A (Not THE) Moment of truth
It's funny how all of a sudden I can't stop being creative. All day long, inspiration and ideas flood my mind, but I'm too goddamned tired to do anything about it. The closest things to poems that I'll ever write formulate themselves in my head. My mind must be some kind of hell though, because they try desperately to escape, bribing me to write them down, so they can get stuck in someone elses mind. This doesn't make sense. But then, when do I ever? And on top of that, who ever reads this fucking page? No one. That's who.
Now, the really unfortunate thing about all this is that the fact that I have no channel or outlet for this sudden onset of creative flow is that it's beginning to effect the way I percieve people, or the way I react to them and the things they say. I'm becoming paranoid about the things that people say to me, or about what they're saying about me. I read way too much sometimes, or just assume that they're being sarcastic and implying something hurtful. That kind of thing can affect relationships. But do you know what affects them ever more? Lies. And boy am I caught in a mess of those. I tell so many of them that I've started to forget. Or I tell ones that contradict. Perhaps It's pathological. Then I have an excuse, and isn't that what we're all looking for in the first place? I lie to make my life seem more exciting. I lie to make the people who piss me off look as bad as possible. I lie to make the people who piss me off feel as bad about themselves as possible. I lie to make myself appealing, or pathetic, depending on which one will get me more attention. I lie because alot of the time, lies spring into my mind before the truth does.
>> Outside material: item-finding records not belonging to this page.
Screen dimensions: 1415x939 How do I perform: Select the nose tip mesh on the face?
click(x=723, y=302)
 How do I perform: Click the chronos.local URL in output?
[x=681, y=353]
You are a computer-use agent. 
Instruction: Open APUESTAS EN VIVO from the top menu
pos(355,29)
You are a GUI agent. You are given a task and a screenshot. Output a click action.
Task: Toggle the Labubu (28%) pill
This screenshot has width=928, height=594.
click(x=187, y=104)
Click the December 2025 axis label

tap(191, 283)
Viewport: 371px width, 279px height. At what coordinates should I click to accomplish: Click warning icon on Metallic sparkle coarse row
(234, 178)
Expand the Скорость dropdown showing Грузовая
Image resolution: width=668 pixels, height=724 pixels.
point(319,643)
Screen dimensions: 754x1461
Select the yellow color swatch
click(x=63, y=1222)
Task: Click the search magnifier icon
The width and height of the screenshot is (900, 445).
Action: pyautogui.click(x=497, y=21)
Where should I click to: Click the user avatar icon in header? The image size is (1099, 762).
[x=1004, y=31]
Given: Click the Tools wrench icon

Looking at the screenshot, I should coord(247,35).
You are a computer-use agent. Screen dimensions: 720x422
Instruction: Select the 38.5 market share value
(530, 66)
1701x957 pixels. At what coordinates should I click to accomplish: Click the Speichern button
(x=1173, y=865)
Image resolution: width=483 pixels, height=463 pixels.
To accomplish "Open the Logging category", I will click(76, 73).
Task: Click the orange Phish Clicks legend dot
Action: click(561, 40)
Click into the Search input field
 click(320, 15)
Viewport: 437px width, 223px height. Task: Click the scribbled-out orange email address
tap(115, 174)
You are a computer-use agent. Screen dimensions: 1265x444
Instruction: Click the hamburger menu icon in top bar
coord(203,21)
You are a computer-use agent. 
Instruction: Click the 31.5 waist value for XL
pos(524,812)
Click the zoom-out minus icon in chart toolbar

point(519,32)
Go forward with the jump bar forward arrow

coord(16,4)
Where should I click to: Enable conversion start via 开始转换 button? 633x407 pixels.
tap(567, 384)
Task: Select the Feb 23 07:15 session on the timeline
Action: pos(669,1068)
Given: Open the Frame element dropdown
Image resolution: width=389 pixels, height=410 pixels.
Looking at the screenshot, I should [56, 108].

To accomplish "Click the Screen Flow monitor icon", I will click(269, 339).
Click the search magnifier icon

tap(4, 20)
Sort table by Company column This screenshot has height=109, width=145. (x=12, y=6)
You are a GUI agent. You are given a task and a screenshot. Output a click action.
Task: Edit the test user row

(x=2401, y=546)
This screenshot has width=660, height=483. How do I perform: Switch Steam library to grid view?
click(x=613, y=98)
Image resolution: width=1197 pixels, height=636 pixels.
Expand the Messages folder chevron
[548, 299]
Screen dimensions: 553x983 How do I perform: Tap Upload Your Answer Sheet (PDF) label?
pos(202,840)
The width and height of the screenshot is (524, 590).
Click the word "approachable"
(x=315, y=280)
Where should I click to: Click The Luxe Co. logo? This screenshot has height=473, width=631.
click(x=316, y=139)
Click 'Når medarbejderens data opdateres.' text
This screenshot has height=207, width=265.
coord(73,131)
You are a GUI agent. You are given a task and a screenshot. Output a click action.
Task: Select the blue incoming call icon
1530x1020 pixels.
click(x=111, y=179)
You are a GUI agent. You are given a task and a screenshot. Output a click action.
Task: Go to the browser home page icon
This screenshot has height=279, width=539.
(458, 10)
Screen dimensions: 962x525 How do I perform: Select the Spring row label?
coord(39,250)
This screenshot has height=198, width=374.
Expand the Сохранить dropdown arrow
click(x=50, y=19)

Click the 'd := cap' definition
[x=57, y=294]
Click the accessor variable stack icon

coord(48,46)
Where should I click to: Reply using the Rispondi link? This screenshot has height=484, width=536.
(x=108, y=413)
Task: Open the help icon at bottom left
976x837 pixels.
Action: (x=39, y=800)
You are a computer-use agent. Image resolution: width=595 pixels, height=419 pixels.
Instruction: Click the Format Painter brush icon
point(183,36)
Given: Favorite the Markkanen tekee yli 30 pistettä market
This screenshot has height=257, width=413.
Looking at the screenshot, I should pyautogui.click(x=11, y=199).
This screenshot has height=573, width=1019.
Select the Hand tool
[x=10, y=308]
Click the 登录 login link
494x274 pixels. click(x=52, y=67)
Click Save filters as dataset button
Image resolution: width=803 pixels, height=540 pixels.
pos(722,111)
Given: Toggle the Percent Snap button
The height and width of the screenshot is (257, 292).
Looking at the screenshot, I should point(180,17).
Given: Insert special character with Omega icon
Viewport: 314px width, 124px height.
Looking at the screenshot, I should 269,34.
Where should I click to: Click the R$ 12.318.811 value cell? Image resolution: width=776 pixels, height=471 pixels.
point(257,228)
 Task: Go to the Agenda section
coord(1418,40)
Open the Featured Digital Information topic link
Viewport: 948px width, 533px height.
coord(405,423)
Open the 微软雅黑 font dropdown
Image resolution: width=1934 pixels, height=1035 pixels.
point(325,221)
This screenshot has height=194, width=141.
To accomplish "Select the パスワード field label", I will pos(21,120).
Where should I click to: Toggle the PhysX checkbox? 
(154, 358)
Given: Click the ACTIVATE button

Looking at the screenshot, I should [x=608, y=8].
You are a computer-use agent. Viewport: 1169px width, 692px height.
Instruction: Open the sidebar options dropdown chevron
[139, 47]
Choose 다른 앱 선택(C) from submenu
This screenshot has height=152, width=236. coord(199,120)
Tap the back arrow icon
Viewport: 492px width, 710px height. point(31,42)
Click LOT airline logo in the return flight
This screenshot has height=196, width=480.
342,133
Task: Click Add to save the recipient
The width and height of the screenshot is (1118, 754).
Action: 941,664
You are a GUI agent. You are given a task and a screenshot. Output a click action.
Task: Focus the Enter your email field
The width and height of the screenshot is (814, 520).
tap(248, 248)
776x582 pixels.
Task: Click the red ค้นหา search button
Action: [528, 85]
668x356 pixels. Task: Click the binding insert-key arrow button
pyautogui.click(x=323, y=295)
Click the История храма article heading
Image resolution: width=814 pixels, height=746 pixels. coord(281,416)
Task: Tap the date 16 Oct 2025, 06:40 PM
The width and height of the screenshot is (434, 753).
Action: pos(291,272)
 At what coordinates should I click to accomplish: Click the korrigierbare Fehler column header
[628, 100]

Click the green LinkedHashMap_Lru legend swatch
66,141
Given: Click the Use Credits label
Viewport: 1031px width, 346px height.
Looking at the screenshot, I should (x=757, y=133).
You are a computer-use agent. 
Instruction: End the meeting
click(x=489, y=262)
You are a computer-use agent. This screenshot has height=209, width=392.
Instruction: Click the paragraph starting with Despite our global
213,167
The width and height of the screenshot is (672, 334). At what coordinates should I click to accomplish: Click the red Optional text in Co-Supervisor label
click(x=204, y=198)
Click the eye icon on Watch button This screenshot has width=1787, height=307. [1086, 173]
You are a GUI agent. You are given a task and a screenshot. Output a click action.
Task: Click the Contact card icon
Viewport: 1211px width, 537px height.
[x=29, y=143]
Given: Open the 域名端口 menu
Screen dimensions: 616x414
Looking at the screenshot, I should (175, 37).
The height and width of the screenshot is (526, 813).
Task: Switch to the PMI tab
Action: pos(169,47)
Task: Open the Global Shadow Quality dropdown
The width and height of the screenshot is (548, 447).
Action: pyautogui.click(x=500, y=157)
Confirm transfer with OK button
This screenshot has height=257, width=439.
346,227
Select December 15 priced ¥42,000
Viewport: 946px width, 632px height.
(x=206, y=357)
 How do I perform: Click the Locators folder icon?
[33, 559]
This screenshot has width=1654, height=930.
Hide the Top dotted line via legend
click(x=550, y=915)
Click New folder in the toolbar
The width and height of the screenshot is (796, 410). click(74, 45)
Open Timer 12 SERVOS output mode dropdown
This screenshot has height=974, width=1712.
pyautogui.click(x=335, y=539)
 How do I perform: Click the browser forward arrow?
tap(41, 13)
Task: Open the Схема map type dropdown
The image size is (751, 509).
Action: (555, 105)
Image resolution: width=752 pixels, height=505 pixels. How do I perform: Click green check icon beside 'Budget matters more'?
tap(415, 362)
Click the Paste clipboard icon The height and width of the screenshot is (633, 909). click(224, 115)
At first I thought she was standing far from me. Even from a distance she was beautiful. I realized eventually that she was not distant at all, but right there at my feet, to be admired close. She was just small, tiny in fact. Delicate. Like a child with an insect, I scooped her into my hand, ever so gently. She stood on my palm, and it tickled when she moved. She fascinated me. My curiosity eventually got the better of me, and I began to prod at her, curious about what I could learn from this little wonder She tired of it quickly, and bit my finger. It hurt and made me angry. So, like a child with an insect, I closed my fist tightly around her, and crushed the life from her. I felt momentary loss as I stared at the wreckage in my palm, but I cast her carcass aside, dusted my hands, and went to look for another one.
Finger Eleven To the Rescue
Now, I'm a big finger eleven fan. I own the CDs, keep track of their tours, try not to miss any nearby shows. That kind of thing. I catch myself singing their songs all the time. But, it wasn't until the other day when I caught myself writing out the lyrics to sick of it all at work to pass the time that the meaning hit me. Well, the first verse really. I kind of realized that my life was in a slump, and that alot of things were passing me by. I'm working 70+ fucking hours/week, and I tend to spend my time at home cleaning up after my roommates (which is probably an entire post in itself), sleeping, or sitting at the computer like I'm doing now. I realized as I scrawled out the lines on paper, that I was in fact sick of it all, and I want things to change. Not just my work life, but my love life, my social life, my routine, my habits, my vices. It's time I scrap it all and start anew. But I can't. And why not? The almight dollar. That's why. I can't afford to quit a job, to give myself the time I need. I can't give up a job and still afford to get out on my own, out of this hostile territory. I've tried to figure it out. Even if I cut out beer, don't get cable, or the internet (GASP!) once I'm out on my own I'm still screwed. I'm pretty much jaded against getting any new roommates. I wouldn't want to live with people I don't know, and I've learned that I shouldn't live with people I do know. I need to be by myself. Hell, i'd be happy if I could get away by myself for a week. Just to unwind. Maybe it's this city, this province, this country that's driving me insane. The familiar surroundings. SICK OF IT ALL! What do I do though? Do I quit one job and get another? Will that be enough? Do I quit one, make what changes I can, and live even closer to the poverty line that I already am? Do I quit both, sell all my earthly possessions and move to the west coast with my best friend, and hope I can hack it? That seems like the right option. In my head anyway. Maybe not the most feasible at the moment, but with enough planning, I can probably do it. In any case, at least I've realized that I can't go on living the way I have been. And I have Finger Eleven to thank for it, so go buy their CDs.